On a recent trip business trip to Europe, I was startled awake by the alarm song on my iPad. It was Love Shack by the B-52s – a personal favorite – but not a great way to wake up when you are feeling like a 55-gallon drum full of jet-lagged sludge. Ay-eee!!!

Not me, but pretty accurate!

Must. Pick. Different. Song.

Must. Ease. Into. Wakedness.

So the next night, I remembered to choose a new wake-up tune right as I went to bed. Being lazy – or still jet-lagged – I quickly started scrolling through the default sort of songs by title. I don’t have that much music on my iPad (unlike the 6K+ songs on my computer’s iTunes). I’m not even really sure how the music got onto my iPad, actually. I was in a hurry to pick a song and go to sleep, but none of the first few I scrolled past in the A’s were appropriate for a gentle, jet-lag respectful wakeup.

Africa by Toto? Nope. Too 80s. Might be tempted to make my hair big.

Ain’t Anyone Here for Love (from Gentlemen Prefer Blondes) by Marilyn Monroe and Rosalyn Russell? Wrong subject matter, although I did consider it briefly, because that scene is set in Paris, and Paris is where I was.

Akobi: First Born S(u)n by Somi? Lovely, but no. I’d be tempted to stay in my hotel room and listen to the album.

All of Me by Tchavolo Schmitt (“gypsy jazz guitarist)? Nope, too upbeat, although Tchavolo is Parisian…I was really tempted but it could be as jarring as Love Shack if I was mid-dream.

All by Myself by Eric Carmen? Too depressing; my limbs would feel numb and I’d never be able to climb out of the jet lag pit.

Ally Ally Oxen Free by The Kingston Trio? Yes, that’s it! I hadn’t heard that song for quite a while, since my days by the water, growing up at my parents’ house, but I knew it would have just the right tone and tempo to get me out of bed, happy to face the day.

Well.

I got more than I bargained for.

Ally Ally Oxen Free was a perfect wake-up song. The sound of it made me happy. It made me thoughtful. It made me get out of bed and walk across the room to replay it and listen again. It woke me up every morning after that on an 11-day, 3-country trip, and stayed in my head for days. I had either forgotten or was too young or distracted to remember that it was a (peaceful) protest song.

Well.

It is incredibly timely. Incredibly.  

Give it a listen; see what you think

Ally Ally Oxen Free (McKuen / Yates)

Time to let the rain fall without the help of man
Time to let the trees grow tall, now, if they only can
Time to let our children, live in a land that’s free
Ally, ally, ally, ally, oxen free
(Ally, ally, ally, ally, oxen free)

Time to blow the smoke away, look at the sky again
Time to let our friends know we’d like to begin again
Time to send a message across the land and sea
Ally, ally, ally, ally, oxen free
(Ally, ally, ally, ally, oxen free)

Strong and weak, mild and meek, no more hide and seek

Time to see the fairness of a children’s game
Time for men to stop and learn to do the same
Time to make our minds up if the world at last will be
Ally, ally, ally, ally, oxen free
(Ally, ally, ally, ally, oxen free)

Well.

This is not a political blog, but one has only to breathe the air in an any major city, read the reports about plastic particles in the ocean to, or look at the violence and anger in every day’s news reports from every country to know that something needs to change. A lot of things.

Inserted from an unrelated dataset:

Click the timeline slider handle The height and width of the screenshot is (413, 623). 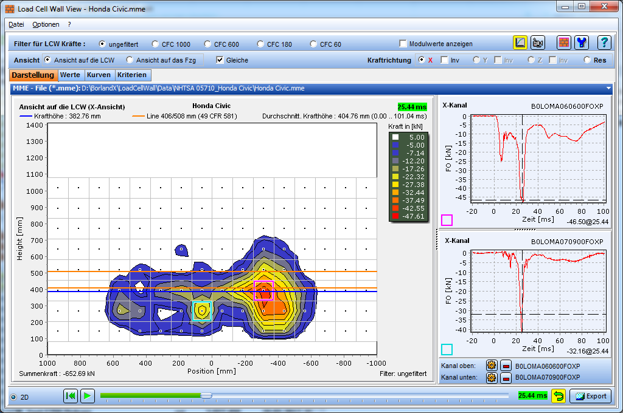click(x=206, y=396)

Ally, ally, ally, ally oxen free.

Time to wake up!

“Time to blow the smoke away, and look at the sky again.” A beautiful, smogless December sky in Jefferson, CO.

© 2018 Glover Gardens



3 thoughts on “Time to Wake Up! Ally Ally Oxen Free”

  • It’s funny but I loved the Kingston Trio, but never realized that they did this song. We used to play a little game as children by that name too. I think originally the words come from a very old saying, “All ye, All ye oxen free” . . . Every fun!!!

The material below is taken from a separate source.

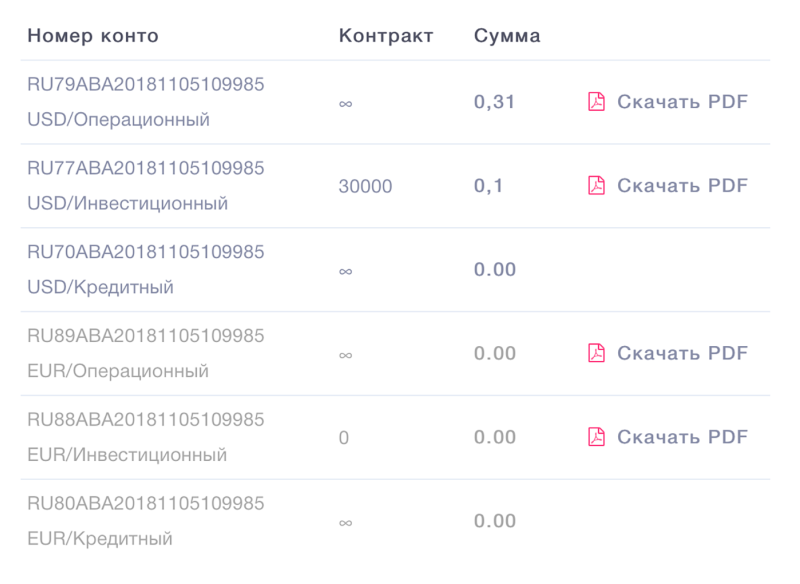Viewport: 800px width, 584px height.
Task: Click the EUR/Кредитный account type label
Action: (100, 539)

    • Yes! The Grill-Meister was wondering if I misspelled it because in popular writing it is often “Olly Olly Oxen Free,” but according to The Dictionary of American Regional English (via Wikipedia), it “may be derived from all ye, all ye outs in free, all the outs in free, or possibly calling all the “outs” in free; in other words, all who are out may come in without penalty”. So perhaps the writers of the song preferred to be closer to the old English “All Ye” for their song. I like the depth and complexity of the words that at first listen seem so simple and straightforward.